« Nous allons passer à la vitesse supérieure » au Sahel, annonce le général Lecointre

Le général Lecointre, chef d’état-major des armées françaises, estime que l’année 2020 sera cruciale en matière de sécurité au Sahel et qu’un échec de la stratégie retenue aura de graves conséquences. En janvier, Emmanuel Macron réunira les chefs des 5 États du Sahel pour élaborer une position commune antiterroriste.

L’avenir du Sahel se joue dans l’année qui vient, a estimé le chef d’état-major français, le général François Lecointre, dans un entretien à France Info.

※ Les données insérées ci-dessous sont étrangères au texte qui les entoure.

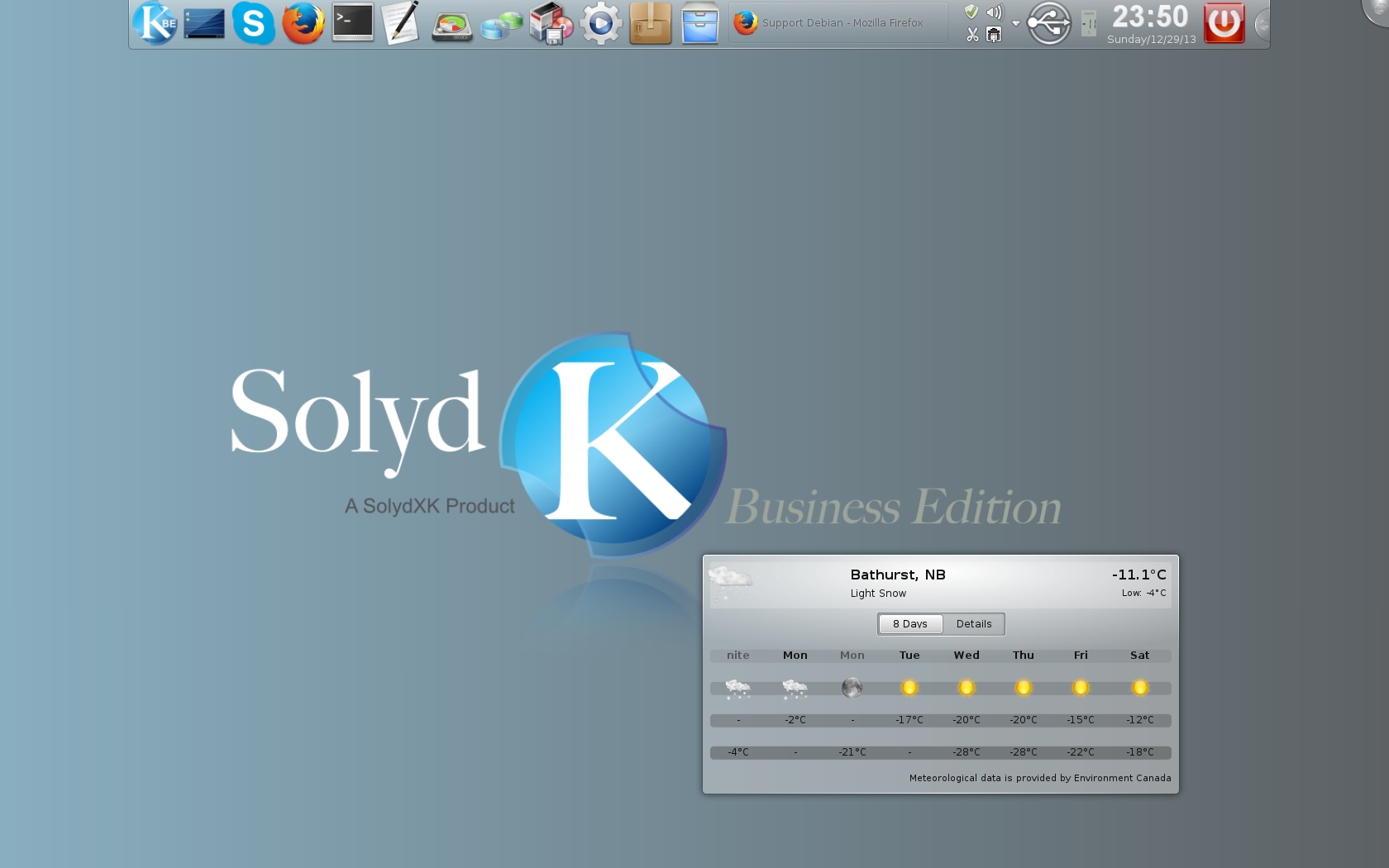Image resolution: width=1389 pixels, height=868 pixels.
Task: Select the 8 Days forecast tab
Action: click(909, 624)
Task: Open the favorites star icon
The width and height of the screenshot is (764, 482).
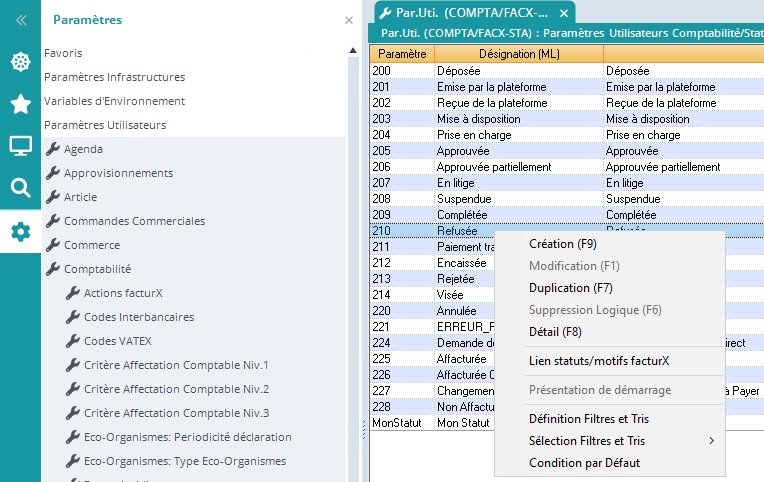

C’est maintenant, dans l’année qui vient, que se joue l’avenir du Sahel, a-t-il prévenu lors d’un déplacement il y a quelques jours dans cette région. C’est pour ça que nous nous engageons en avant-garde et que nous allons passer à la vitesse supérieure, a-t-il affirmé sans fournir de détails. Peut-être faisait-il référence au projet français de faire déployer des forces spéciales européennes en soutien aux forces françaises pour épauler les armées nationales. Des armées bien à la peine depuis quelques mois et soumises à une très forte pression djihadistes.

Si nous loupons ce moment charnière, je suis assez pessimiste, a prévenu François Lecointre.

« Si nous laissons le chaos s’installer, les États sahéliens vont s’effondrer sur eux-mêmes »

Le chef d’état-major français a toutefois rejeté toute idée d’échec de la mission française Barkhane : Ce qu’on demande à un soldat, c’est de permettre que le niveau de violences soit le plus bas possible, de façon à ce que des solutions politiques puissent être mises en œuvre sans que l’on ne sombre définitivement dans des situations de guerre civile, a-t-il relevé. Nous évitons que le pire ne se produise et ça doit être porté à notre crédit.

Mais si le travail de Barkhane n’est pas complété par une action politique […] en partenariat entre les gouvernements des pays que nous venons aider et l’ensemble de la communauté internationale […], notre action ne servira à rien, a-t-il assuré.

Par ailleurs, si nous laissons le chaos s’installer, les États sahéliens vont s’effondrer sur eux-mêmes, laisser la place à l’État islamique, ce qui provoquera une pression migratoire sur l’Europe, avec tous les risques populistes que cela entraînera, a-t-il averti, reprenant ainsi le discours tenu récemment par Jean-Yves Le Drian, ministre des Affaires étrangères.

Le sommet de Pau en janvier

Le sommet sur le Sahel voulu par Emmanuel Macron, annulé la semaine dernière après une attaque djihadiste contre une position de l’armée du Niger (71 morts et une trentaine de disparus), a été reprogrammé le 13 janvier.

Il aura lieu à Pau.

Ce sommet aura pour objectif de réévaluer le cadre et les objectifs de l’engagement français au Sahel. Il permettra également de poser les bases d’un soutien international accru aux pays du Sahel, dit l’Élysée dans un communiqué diffusé lundi soir.

Les présidents des cinq pays du G5 Sahel (Mali, Niger, Burkina Faso, Tchad, Mauritanie) ont confirmé leur accord et leur disponibilité pour cette date, a précisé l’Élysée. Devraient donc être présents les présidents du Mali, Ibrahim Boubacar Keïta, du Burkina Faso, Roch Marc Christian Kabore, du Niger Mahamadou Issoufou et du Tchad, Idriss Déby ainsi que celui de Mauritanie Mohamed Ould Cheikh El Ghazouani.

Le secrétaire général des Nations unies, Antonio Guterres, le président de la Commission de l’Union africaine, Moussa Faki, le président du Conseil européen, Charles Michel, le vice-président de la Commission européenne et Haut représentant pour les Affaires étrangères, Josep Borrel, ont également été conviés.